→ Problem to work on:
Copy the leptin passage between "Conclusions" and "type 2 diabetes.", inclusive, and replace each "serum leptin" with "circulating leptin".

→ Given text:
============

In males the relationship between leptin and IHD was independent of traditional risk factors which was in line with earlier trials in men with high risk but not necessarily restricted to type 2 diabetes [26-29]. However, a study of patients which also included a large proportion of patients with diabetes and renal impairment did not find an independent relationship with cardiovascular events of leptin when analyzed among many other cytokines [30]. We acknowledge that we had no information about cytokines such as adiponectin or macrophage migration inhibitory factor as in the paper by Schöttker et al. [30] but we did find leptin to be independently related to ischemic heart disease also in combination with two specific measures of arteriosclerosis, IMT and PWV. This might seem contradictory if leptin indeed mainly relates to arteriosclerotic disease per se. Potential explanation could be that PWV and IMT do not capture all information about true burden of arteriosclerosis. Another potential explanation is that although IMT and PWV together carry much information about arteriosclerosis in large vessels, we do not gain much knowledge from these measures of risk for plaque rupture which is the main cause of acute ischemic heart disease and which is to a large extent dependent on whether a plaque is vulnerable or stable [31]. Indeed, leptin has been found to be related to endothelial dysfunction in diabetes [32].

Strengths in our study include use of registry data with high quality and in terms of mortality and morbidity incidence no lost to follow-up. Weaknesses include a rather short follow-up time and consequently low rates of mortality and morbidity. However the relatively short follow-up period suggests clinical relevance insofar that patients were indeed being cared for in a manner that is in accordance with current standards. This was confirmed by frequent treatment with statins and antihypertensive medications, and levels of HbA1c and blood pressures were also generally close to targets recommended by guidelines. Indeed, it is possible that our finding of an association between circulating leptin and risk for ischemic heart disease was statistically significant after correction for traditional risk factors in men and women was made possible by reasonably good control of glycaemia, blood pressure and cholesterol that increased the chance to detect the risk related leptin, that might act through other mechanisms than mediated by the traditional risk factors that are known to the provider of care. The positive relationship between serum leptin levels and CRP, confirmed in our study, is an example of such a risk factor that is not targeted in routine clinic care, as of yet.

Conclusions

This prospective observational data support the use of serum leptin for estimation of risk for ischemic heart disease independently of traditional risk factors. In the men serum leptin also provided information about risk that was independent of two strong non-invasive markers of cardiovascular disease, carotid IMT and carotid-femoral PWV. The results of our study support further assessment in larger cohorts of the role of measuring leptin levels as a predictive marker if ischemic heart disease in the care of patients with type 2 diabetes.

============

→ Data under study:
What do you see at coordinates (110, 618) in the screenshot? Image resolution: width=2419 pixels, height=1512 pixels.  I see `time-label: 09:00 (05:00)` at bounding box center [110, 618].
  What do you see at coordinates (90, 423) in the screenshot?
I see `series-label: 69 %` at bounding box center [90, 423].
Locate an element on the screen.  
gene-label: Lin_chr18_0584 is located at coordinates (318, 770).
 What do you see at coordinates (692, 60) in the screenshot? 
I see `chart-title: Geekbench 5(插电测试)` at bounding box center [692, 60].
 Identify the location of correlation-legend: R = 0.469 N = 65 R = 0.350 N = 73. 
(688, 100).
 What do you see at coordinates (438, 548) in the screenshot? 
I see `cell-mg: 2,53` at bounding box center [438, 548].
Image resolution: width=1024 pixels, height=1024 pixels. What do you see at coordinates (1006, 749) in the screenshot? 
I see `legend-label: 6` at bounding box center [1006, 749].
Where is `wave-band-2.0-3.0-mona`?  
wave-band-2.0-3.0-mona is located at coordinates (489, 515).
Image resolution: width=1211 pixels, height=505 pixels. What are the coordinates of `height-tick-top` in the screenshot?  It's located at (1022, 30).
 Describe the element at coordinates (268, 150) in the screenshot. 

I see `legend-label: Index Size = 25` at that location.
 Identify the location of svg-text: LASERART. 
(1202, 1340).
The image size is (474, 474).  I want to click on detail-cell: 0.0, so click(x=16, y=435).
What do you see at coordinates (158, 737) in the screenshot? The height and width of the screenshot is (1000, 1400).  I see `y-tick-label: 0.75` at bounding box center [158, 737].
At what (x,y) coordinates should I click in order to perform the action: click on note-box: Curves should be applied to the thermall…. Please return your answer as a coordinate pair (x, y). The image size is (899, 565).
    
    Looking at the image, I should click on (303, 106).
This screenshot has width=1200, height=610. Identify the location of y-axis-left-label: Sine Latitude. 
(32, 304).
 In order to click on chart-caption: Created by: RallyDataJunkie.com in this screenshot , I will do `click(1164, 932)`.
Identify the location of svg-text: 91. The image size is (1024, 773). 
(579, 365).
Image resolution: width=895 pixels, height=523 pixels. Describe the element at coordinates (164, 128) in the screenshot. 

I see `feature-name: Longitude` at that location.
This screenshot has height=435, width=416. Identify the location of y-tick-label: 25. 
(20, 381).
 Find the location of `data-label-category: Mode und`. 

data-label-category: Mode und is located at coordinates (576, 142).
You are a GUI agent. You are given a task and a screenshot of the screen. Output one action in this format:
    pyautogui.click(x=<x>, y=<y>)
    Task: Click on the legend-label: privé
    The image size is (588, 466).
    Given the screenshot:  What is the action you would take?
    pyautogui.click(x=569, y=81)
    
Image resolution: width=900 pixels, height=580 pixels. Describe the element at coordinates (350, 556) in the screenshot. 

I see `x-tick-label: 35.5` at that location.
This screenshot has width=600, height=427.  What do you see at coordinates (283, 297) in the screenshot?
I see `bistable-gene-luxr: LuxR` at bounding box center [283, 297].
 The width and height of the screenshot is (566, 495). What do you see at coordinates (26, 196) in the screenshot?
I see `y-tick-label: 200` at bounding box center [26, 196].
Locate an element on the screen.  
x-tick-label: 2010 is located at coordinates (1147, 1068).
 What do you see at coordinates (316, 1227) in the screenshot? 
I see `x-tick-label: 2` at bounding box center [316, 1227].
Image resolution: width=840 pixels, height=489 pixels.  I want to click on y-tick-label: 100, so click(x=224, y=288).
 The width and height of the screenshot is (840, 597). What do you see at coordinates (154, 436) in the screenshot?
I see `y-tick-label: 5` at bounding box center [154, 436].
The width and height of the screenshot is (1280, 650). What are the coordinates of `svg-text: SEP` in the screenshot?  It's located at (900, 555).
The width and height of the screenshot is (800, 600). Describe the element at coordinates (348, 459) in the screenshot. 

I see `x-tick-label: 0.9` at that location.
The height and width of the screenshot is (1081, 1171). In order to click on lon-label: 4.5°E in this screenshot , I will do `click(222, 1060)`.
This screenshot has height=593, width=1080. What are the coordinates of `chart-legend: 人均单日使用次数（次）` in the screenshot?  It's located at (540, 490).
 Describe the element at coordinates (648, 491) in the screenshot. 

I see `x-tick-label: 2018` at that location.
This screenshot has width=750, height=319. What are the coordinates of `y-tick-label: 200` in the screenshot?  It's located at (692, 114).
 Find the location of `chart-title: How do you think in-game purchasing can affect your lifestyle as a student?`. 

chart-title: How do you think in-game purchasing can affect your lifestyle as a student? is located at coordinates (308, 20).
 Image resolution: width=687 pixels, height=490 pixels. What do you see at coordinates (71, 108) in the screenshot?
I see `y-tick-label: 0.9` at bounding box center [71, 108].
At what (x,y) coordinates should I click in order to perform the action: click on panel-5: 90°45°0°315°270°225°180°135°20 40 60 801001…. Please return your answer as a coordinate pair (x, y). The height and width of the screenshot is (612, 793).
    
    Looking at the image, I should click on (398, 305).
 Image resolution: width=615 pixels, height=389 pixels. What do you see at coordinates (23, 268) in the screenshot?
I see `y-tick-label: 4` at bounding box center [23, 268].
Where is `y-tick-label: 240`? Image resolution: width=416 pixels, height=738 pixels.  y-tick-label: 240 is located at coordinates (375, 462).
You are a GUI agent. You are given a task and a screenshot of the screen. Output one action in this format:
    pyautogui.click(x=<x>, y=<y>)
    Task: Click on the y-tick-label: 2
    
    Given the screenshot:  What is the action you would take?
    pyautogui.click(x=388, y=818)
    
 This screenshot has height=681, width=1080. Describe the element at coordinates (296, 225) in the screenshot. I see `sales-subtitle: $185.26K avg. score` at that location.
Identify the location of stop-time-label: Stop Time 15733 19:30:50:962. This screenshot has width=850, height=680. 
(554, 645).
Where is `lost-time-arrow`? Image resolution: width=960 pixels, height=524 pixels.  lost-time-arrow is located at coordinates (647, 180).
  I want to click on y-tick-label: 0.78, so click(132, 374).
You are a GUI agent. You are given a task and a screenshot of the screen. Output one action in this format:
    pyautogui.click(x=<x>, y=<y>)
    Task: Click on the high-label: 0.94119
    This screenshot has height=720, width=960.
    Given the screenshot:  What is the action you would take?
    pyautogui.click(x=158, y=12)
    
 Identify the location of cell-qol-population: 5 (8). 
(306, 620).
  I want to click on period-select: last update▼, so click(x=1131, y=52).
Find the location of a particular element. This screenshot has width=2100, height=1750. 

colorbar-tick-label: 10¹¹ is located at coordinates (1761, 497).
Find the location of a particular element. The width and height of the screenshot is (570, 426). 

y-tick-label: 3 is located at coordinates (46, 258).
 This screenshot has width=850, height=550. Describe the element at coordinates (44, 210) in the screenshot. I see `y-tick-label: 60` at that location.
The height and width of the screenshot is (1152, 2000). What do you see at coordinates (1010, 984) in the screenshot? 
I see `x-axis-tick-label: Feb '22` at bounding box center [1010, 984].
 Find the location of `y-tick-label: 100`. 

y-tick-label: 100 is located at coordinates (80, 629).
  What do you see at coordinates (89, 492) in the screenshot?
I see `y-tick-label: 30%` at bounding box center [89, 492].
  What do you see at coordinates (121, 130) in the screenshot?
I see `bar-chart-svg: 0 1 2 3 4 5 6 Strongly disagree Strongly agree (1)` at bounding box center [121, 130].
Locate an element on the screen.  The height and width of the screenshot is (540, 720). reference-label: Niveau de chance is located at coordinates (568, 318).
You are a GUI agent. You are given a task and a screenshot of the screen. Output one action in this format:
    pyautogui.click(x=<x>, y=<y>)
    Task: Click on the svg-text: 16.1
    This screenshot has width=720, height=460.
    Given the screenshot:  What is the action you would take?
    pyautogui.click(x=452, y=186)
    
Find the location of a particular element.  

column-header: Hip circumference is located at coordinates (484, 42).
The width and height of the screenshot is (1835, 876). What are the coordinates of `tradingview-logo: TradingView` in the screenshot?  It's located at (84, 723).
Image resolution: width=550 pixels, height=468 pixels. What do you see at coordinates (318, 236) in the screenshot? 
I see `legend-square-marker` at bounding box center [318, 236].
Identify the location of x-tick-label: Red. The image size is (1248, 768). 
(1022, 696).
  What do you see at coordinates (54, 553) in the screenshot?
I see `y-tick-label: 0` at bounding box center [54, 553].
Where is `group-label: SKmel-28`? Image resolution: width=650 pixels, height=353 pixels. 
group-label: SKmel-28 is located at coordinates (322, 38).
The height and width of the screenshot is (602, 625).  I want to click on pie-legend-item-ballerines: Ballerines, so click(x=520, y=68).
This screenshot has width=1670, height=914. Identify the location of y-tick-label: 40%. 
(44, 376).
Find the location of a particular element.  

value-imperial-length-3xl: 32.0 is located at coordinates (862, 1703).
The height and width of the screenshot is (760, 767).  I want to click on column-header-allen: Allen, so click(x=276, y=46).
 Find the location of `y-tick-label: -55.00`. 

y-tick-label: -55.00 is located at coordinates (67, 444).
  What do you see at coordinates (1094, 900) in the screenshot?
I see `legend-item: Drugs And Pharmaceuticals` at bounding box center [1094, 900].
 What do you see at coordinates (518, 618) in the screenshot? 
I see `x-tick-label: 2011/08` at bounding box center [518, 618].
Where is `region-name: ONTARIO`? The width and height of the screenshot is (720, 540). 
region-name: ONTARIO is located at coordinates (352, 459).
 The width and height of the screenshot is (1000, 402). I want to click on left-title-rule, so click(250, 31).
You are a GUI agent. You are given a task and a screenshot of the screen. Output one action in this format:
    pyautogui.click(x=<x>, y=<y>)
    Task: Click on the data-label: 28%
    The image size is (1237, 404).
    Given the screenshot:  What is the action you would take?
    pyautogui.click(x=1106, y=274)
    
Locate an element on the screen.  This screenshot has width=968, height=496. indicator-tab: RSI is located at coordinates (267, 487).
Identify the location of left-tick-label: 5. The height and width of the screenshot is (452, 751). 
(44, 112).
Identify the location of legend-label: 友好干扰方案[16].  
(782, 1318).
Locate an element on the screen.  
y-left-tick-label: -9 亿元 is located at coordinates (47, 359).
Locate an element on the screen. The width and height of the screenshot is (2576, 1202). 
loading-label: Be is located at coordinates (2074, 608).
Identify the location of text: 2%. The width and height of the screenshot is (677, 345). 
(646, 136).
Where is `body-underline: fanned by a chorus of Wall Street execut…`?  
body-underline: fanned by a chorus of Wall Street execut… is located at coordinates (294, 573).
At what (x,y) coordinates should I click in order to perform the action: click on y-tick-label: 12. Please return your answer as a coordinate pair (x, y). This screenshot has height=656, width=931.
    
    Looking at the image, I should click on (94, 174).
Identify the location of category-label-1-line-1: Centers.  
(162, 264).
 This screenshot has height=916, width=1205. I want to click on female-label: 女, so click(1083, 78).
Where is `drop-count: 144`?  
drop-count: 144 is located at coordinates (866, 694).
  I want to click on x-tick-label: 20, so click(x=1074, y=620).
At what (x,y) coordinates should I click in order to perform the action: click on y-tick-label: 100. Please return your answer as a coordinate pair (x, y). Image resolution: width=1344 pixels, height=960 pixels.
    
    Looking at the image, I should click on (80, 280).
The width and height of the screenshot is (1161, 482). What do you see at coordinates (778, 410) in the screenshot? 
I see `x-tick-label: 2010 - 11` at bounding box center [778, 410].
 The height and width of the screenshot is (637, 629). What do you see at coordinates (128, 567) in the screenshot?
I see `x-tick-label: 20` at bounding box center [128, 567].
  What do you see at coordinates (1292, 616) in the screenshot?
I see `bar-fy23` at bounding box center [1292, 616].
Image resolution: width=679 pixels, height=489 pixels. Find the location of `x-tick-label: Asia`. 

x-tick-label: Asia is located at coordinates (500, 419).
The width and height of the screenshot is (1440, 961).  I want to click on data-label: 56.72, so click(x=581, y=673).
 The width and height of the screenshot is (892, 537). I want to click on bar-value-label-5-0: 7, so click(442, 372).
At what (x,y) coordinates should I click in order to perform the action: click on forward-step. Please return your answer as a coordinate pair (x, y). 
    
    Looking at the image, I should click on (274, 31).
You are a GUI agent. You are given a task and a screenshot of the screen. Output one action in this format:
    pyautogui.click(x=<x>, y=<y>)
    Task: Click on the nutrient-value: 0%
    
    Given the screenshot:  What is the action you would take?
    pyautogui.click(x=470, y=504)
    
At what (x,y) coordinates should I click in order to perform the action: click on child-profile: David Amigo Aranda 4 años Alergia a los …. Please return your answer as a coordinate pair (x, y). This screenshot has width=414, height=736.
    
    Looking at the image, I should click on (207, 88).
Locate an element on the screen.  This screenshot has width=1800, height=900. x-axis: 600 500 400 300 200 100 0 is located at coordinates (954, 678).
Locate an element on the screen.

============

→ Worked solution:
Conclusions

This prospective observational data support the use of circulating leptin for estimation of risk for ischemic heart disease independently of traditional risk factors. In the men circulating leptin also provided information about risk that was independent of two strong non-invasive markers of cardiovascular disease, carotid IMT and carotid-femoral PWV. The results of our study support further assessment in larger cohorts of the role of measuring leptin levels as a predictive marker if ischemic heart disease in the care of patients with type 2 diabetes.